To America: Personal Reflections of an Historian
By Stephen E. Ambrose
This was a welcome change of pace after Nietzsche. Ambrose's book is a bit biased, and since it was so short and covered so much he didn't have time to really delve into any of his topics, but it was still a good read and I think I can apply the highest praise that can be given to an historian: it made me want to learn more about the people and events he described.
Started: 6/28/2003 | Finished: 7/1/2003
Beyond Good and Evil
By Friedrich Nietzsche
I read this book as a part of my continuing quest to read all the books I was supposed to have read for various classes. It didn't take me long to remember why I skipped it the first time around. Nietzsche is a racist, a chauvenist, a classist, and, in general, a jerk. I disagree with the basic premise of his philosophy--that the basic and sole important drive in people is the will to power--as well as most of the conclusions to which it brings him. Nevertheless, he was an important influence on so many thinkers, so I suppose it wasn't a total waste of time.
Started: 4/30/2003 | Finished: 6/26/2003
By Louis Sachar
I had heard a lot about how great this book was, and I have to admit, it was a very good read. I was very surprised, though, as it was much darker than I had expected. I'm not sure I would call it a "children's" book, but I suspect you'd be more likely to find it in the "young adults" section, anyway. I can definitely recommend this book.
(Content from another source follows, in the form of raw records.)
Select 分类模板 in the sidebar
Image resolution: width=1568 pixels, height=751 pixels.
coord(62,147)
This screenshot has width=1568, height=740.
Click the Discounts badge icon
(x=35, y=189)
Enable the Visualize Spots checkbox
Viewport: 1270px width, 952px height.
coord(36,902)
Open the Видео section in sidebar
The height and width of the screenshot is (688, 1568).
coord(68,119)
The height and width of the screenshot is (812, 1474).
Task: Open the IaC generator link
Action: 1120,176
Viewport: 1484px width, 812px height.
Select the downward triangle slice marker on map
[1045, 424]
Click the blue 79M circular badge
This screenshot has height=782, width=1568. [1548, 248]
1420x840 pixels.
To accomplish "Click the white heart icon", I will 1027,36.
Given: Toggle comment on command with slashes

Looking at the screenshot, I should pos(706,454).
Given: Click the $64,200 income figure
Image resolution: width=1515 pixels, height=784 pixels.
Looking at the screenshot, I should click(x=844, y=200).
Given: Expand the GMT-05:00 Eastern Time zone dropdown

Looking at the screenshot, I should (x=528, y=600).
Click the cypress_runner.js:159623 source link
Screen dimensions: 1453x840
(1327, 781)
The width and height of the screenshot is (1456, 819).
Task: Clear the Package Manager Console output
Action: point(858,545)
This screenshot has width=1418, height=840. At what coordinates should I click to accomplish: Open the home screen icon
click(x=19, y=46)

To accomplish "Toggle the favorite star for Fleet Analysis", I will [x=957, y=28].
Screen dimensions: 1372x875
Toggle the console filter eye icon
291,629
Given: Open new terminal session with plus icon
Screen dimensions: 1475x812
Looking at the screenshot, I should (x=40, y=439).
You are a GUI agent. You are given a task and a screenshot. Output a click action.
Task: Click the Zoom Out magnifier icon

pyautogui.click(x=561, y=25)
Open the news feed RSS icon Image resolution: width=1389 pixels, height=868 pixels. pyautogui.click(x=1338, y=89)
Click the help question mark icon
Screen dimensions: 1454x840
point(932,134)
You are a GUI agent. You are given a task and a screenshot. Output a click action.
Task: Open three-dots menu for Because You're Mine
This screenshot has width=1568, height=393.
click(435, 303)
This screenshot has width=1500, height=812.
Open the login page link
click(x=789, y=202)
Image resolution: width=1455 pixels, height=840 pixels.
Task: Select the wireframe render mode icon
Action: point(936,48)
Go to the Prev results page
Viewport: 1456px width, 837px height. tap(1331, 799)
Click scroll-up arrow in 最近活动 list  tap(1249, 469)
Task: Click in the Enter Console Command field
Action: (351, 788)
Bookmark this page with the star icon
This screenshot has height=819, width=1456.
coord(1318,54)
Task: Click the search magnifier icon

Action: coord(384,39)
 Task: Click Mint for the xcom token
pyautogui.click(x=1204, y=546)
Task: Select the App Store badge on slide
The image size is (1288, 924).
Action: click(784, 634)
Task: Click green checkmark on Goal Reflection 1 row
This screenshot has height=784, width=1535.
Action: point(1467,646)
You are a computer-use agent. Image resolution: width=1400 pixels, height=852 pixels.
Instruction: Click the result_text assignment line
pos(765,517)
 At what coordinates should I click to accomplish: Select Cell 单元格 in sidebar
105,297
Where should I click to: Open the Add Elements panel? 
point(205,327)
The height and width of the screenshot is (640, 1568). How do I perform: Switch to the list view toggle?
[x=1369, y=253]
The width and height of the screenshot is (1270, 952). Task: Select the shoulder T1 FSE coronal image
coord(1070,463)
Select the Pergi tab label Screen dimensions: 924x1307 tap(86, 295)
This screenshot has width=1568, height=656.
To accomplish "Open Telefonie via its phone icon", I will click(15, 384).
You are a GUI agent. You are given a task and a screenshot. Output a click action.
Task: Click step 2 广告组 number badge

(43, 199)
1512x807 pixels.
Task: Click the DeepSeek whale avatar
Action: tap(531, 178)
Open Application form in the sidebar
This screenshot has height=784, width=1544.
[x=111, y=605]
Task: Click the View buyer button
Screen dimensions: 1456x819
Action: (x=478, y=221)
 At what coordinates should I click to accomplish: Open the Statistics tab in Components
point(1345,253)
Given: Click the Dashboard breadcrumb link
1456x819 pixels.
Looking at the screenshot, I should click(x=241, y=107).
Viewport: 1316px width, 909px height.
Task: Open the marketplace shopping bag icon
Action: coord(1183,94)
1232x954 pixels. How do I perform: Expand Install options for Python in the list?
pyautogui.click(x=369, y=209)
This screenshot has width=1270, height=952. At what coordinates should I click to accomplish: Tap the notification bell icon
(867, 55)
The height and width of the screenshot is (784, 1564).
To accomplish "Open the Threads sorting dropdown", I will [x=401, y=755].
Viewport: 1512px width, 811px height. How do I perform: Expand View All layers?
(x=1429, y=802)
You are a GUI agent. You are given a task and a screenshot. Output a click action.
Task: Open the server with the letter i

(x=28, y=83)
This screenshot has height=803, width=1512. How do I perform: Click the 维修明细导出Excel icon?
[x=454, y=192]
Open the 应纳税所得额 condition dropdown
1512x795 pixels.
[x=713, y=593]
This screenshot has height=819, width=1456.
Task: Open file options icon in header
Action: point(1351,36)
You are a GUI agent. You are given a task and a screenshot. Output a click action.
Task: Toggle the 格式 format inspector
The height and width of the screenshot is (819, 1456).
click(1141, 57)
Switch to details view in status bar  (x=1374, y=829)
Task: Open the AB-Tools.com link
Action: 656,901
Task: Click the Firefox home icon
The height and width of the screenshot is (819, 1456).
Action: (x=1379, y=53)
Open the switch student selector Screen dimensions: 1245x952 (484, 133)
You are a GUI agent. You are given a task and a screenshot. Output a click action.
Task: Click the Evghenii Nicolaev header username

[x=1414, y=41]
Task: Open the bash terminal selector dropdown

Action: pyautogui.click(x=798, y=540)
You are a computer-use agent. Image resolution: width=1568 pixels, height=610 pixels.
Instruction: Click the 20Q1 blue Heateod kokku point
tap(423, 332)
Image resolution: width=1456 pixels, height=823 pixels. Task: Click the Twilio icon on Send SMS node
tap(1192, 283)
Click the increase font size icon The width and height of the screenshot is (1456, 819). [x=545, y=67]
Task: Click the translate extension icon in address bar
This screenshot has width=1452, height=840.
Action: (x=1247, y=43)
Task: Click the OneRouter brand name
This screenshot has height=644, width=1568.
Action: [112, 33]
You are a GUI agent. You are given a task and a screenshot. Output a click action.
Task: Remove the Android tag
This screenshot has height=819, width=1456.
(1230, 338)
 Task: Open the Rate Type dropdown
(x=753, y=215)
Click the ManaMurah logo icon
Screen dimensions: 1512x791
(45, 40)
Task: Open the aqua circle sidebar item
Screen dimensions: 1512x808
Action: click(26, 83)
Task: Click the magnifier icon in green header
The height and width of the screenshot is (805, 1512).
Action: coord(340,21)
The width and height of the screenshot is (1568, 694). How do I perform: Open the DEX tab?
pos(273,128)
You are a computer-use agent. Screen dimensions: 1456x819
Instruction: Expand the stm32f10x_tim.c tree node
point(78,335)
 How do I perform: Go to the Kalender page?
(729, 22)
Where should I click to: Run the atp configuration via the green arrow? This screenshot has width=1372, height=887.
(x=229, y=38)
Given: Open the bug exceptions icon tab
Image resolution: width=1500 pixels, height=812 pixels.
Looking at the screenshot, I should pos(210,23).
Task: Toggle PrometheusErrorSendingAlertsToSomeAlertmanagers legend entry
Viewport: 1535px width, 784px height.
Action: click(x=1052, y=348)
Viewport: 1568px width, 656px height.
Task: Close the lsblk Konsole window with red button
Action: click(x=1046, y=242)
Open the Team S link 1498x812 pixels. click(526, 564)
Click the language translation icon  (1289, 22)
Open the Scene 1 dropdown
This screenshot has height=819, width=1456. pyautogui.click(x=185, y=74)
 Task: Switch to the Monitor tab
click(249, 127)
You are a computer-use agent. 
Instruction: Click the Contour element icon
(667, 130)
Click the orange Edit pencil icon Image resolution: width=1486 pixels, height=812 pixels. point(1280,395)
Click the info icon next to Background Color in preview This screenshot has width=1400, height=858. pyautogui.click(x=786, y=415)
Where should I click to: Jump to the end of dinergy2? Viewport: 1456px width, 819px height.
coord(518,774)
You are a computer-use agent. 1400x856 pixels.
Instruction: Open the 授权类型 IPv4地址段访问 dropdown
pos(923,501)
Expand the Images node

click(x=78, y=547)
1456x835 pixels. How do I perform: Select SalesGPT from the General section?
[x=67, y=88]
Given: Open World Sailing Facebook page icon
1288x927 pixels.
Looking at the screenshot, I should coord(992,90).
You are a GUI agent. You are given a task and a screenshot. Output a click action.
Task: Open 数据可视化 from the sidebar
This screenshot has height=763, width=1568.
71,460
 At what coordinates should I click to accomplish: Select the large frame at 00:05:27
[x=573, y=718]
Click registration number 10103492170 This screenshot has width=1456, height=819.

Started: 4/28/2003 | Finished: 4/29/2003
When the Devil Dances
By John Ringo
The third installment of Ringo's Legacy of the Alldenata continues the series with a bang. Like a lot of military SF, the Legacy series seems to have Heinlein's Starship Troopers in mind, but it seems obvious that Ringo has a much better understanding of the military. I like this series quite a bit. It has just the right combination of blazing action, interesting plot and human interest.